Crece
demanda por tratamientos para aumentar estatura en Chile
Las consultas a endocrinólogos infantiles para solicitar tratamientos
con hormonas de crecimiento han aumentado 20%, en los últimos dos años,
mientras que la importación del medicamento creció más de un 15% en
2009.
por Alexis De Ponson - 06/01/2010 - 07:34
Mejor calidad de vida, más emociones positivas y acceso a
mejores salarios son sólo algunos de los atributos que diversos
estudios adjudican a las personas con mayor estatura. Por eso, en
países como Corea del Sur, España o EE.UU. han aumentado
vertiginosamente las consultas y clínicas especializadas en el tema.

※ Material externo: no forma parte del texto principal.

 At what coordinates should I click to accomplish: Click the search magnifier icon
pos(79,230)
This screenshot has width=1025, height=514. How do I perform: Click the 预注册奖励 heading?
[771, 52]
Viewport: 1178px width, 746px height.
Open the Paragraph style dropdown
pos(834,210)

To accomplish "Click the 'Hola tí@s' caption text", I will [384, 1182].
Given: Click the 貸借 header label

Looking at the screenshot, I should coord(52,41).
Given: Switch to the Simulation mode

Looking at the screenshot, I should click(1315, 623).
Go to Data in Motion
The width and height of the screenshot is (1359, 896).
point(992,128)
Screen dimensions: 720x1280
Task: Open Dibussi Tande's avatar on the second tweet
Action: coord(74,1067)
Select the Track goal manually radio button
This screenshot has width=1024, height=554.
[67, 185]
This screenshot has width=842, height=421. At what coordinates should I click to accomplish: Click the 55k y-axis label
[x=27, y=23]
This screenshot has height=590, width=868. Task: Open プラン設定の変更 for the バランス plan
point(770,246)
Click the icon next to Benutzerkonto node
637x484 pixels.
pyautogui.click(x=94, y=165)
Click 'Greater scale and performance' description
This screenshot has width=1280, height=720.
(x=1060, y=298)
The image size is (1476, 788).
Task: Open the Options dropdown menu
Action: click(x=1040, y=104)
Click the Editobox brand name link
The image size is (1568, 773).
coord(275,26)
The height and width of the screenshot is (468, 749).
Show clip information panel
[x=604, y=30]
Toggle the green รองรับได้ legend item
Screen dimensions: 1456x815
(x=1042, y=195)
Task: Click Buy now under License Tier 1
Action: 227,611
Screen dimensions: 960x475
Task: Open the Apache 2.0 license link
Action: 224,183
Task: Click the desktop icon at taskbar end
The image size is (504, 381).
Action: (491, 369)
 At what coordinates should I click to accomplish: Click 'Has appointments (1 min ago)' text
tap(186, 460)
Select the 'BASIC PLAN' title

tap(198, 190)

El fin: no tener hijos bajos. Chile no es la excepción a este
fenómeno. Cada vez más padres llevan a sus hijos al endocrinólogo
infantil preocupados por su baja estatura o simplemente porque quieren
que alcancen una talla mayor.
Según los especialistas, las consultas por este motivo han aumentado un
20% en los últimos dos años en nuestro país. Del total de niños con
baja estatura que acuden a las consultas, un 40% se debe a bajos
niveles de la hormona de crecimiento, una sustancia que se produce de
manera natural en la glándula pituitaria, ubicada en la base del
cerebro, y que estimula el aumento de estatura, el crecimiento de la
masa muscular y la reducción de la grasa corporal.
En otro 40% de los casos, los exámenes no logran identificar la causa
de la baja talla. Son los llamados casos ideopáticos. El resto de las
consultas responde a niños con estatura normal, pero con padres
preocupados por la estética.
En estos dos primeros casos de pacientes los médicos prescriben la
administración de hormonas de crecimiento sintéticas para mejorar el
ritmo de crecimiento.
Un análisis realizado en EE.UU. constató que la velocidad de
crecimiento adicional alcanzada mediante esta terapia es de un
centímetro por año, con una ganancia máxima de ocho centímetros al
finalizar el tratamiento, que dura al menos tres años.
Cuatro millones el centimetro
En la actualidad, sólo tres laboratorios comercializan el medicamento
en Chile y con una alta demanda: en 2008, las importaciones crecieron
en 26% y en 2009 lo hicieron en un 15%. Alejandro Martínez,
endocrinólogo infantil de la Clínica UC San Carlos de Apoquindo,
explica que el tratamiento puede llegar a costar cuatro millones de
pesos por cada centímetro de estatura ganado.
Debido al alto costo de estos tratamientos, en 1993 fue creada la
Corporación Crecer, que compra las hormonas a los laboratorios y las
entrega a un valor más bajo. Laura Saldoval, asistente social de
Crecer, dice que si hace 12 años atendía 10 casos, hoy atiende a 600
pacientes.
¿Contraindicaciones?
Dolor de cabeza, hinchazón de pies y manos y dolor de articulaciones
son algunos de los efectos que pueden sufrir los pacientes durante las
primeras dos semanas de tratamiento. "Síntomas infrecuentes y que
afectan al 5% de los niños", destaca Martínez.
Sin embargo, cuando el tratamiento se extiende más allá del tiempo
indicado (entre 14 y 16 años es el máximo) y ya se han fusionado los
cartílagos del crecimiento, se puede producir un aumento exagerado de
la mandíbula y la frente", advierte María Isabel Hernández,
endocrinóloga infantil de la Clínica Las Condes.